Linkerd2: Support RSA certificates from external PKI

Created on 1 May 2020  ยท  16Comments  ยท  Source: linkerd/linkerd2

Feature Request

We would like to onboard to using an external CA, but unfortunately they do not support ECDSA, only RSA:

Error: failed to read CA from linkerd-identity-issuer: must use ECDSA for public key algorithm, instead RSA was used

What problem are you trying to solve?

Using an external CA, so we don't have to rely on certificates generated within the cluster.

How should the problem be solved?

Preferably by supporting RSA certs in linkerd identity.

How would users interact with this feature?

Same way as they do with external certs: create the TLS secret, and point linkerd at it.

arecontroller help wanted

Most helpful comment

Update: I've done some comparisons and loaded them onto raintank, where they will be viewable until Aug 2. The first set of links uses external CA with RSA 2048 bit keys and the second set uses external CA with ECDSA P-256 curve keys. I ran the test in a minikube environment on my Surface Book 2 running Manjaro Linux. The tests ran for about two hours each with linkerd installed and emojivoto demo installed with linkerd injection. I tried to keep an even load on my processors during both tests.

Brief breakdown (RSA vs ECDSA):

  • linkerd identity deployment ~0.004-0.006 % CPU and ~90-100MiB memory for both
  • emojivoto total deployments ~0.75% CPU and ~350-380MiB vs ~380MiB memory
  • linkerd identity p95 latency ~0.95-9ms with average around 3.8 ms for both
  • emojivoto p95 latency average ~1ms for voting and emoji deployments and ~20ms for web deployment for both

Seems that there isn't really a difference between using RSA vs ECDSA for root and issuer CA ciphers.

RSA 2048

Kubernetes / Compute Resources / Namespace (Workloads) / linkerd

Kubernetes / Compute Resources / Namespace (Workloads) / emojivoto

Linkerd Namespace / linkerd

Linkerd Namespace / emojivoto

ECDSA P-256

Kubernetes / Compute Resources / Namespace (Workloads) / linkerd

Kubernetes / Compute Resources / Namespace (Workloads) / emojivoto

Linkerd Namespace / linkerd

Linkerd Namespace / emojivoto

All 16 comments

@dwj300 your external CA does not have ECDSA support?
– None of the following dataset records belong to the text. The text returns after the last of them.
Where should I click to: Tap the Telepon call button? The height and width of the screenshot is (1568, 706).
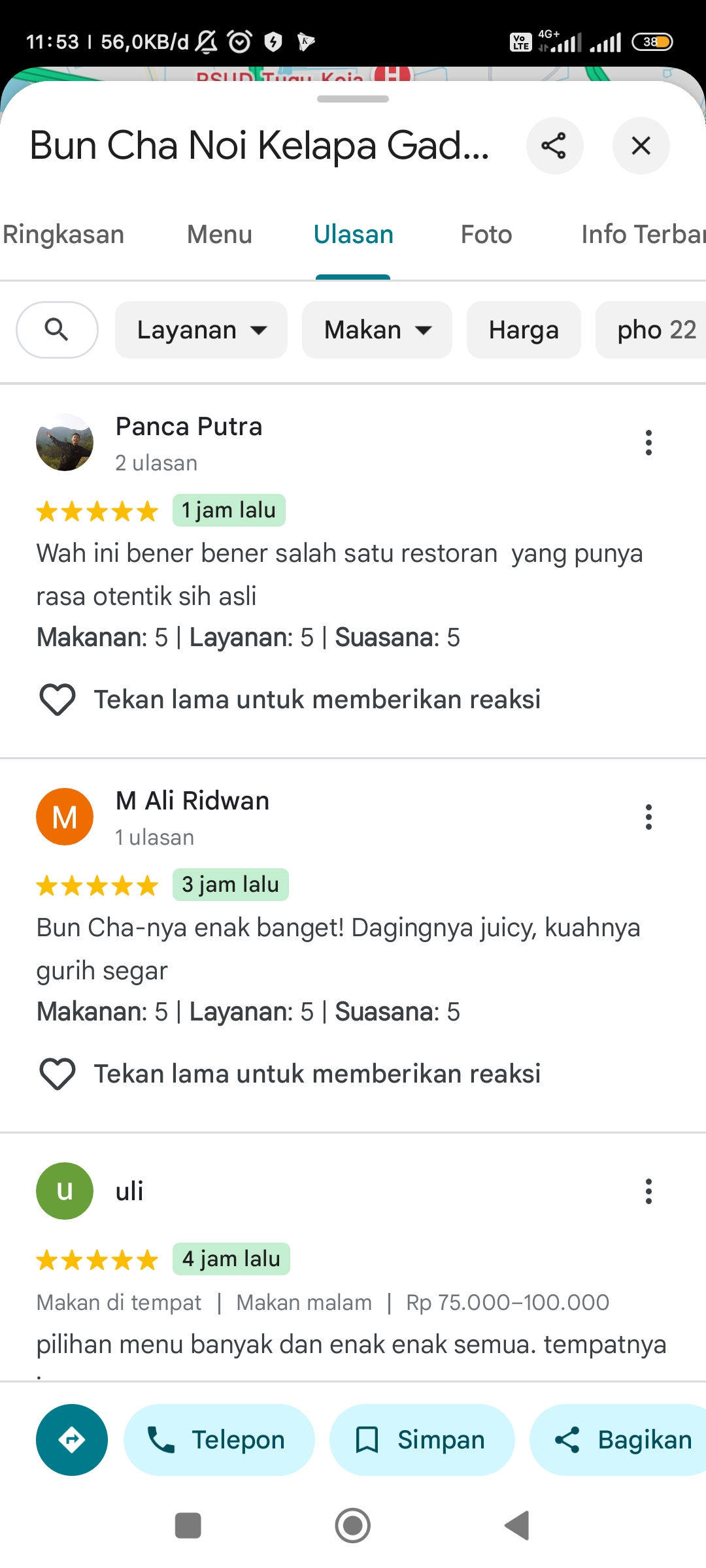(x=219, y=1440)
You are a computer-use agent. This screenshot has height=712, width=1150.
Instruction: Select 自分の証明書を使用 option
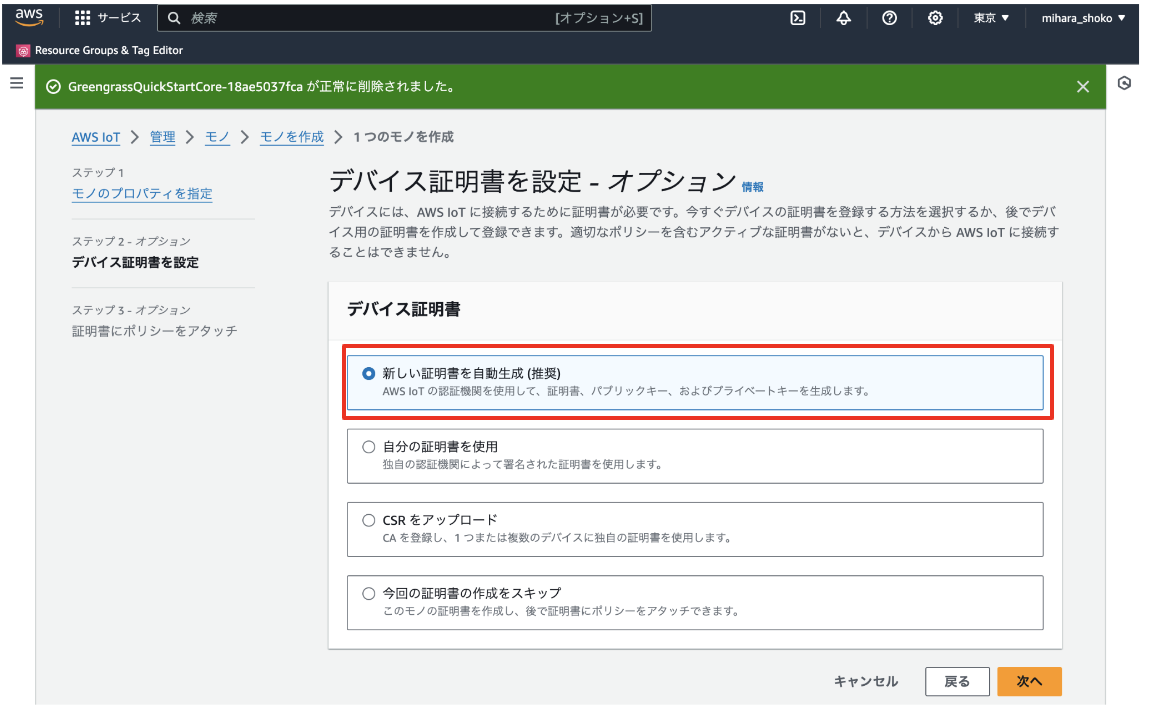click(x=369, y=447)
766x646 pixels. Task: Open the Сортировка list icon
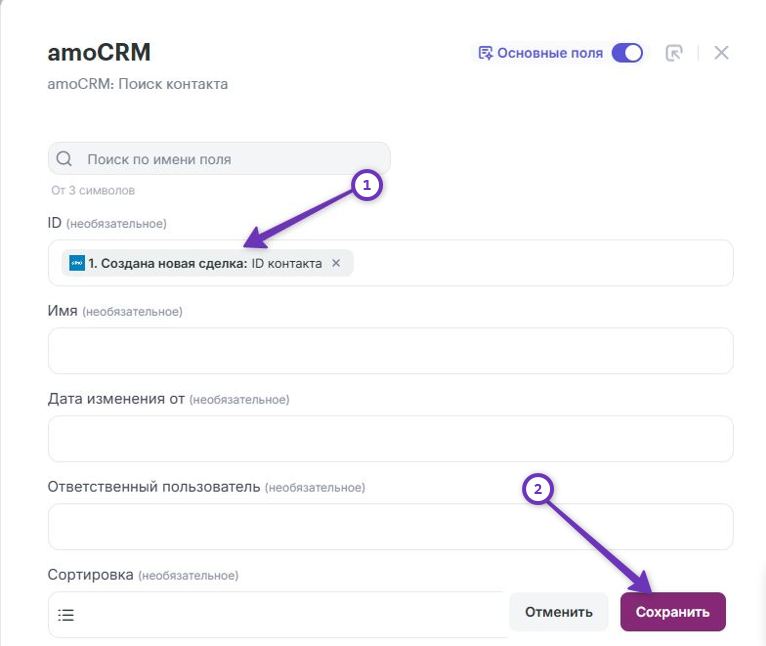click(66, 615)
So, I think the main thing we'd need to validate is whether this change can be limited to the identity service without impacting how proxies generate certificates. We really want the proxies to have a very minimal surface of crypto-related config.

For context, ECDSA was chosen to minimize memory & transfer overhead.

@grampelberg, as of now, the Azure internal CA does not. I am pushing them to support it, but it has yet to get funded.

@olix0r maybe, dumb question, but doesn't the identity service generate certs? Which certs do the proxies generate? Or do you just mean the CSRs.

@dwj300 ahh, makes sense.

@dwj300 Sorry, I mean the Key and CSR. The question is can the ECDSA CSR be signed by the RSA issuer key? If that works, I think we could relax some of the service-side checks. We'd need to validate that the proxies can still verify the certs, obviously; and it would be helpful to understand how the resulting certs differ (especially in terms of size). But I think we'd be open to the change if we can more-or-less isolate it to the identity service. If broader changes are necessary, we'd want to get very clear on what those changes are...

good question(s). I can do some digging...

Hey,
Any update on this issue?

@liorhasson no one is actively working on this right now AFAIK.

I'm gonna hop on this. I'll provide an update of what I find after I do some digging. Then if it seems worthwhile I can move towards a pr.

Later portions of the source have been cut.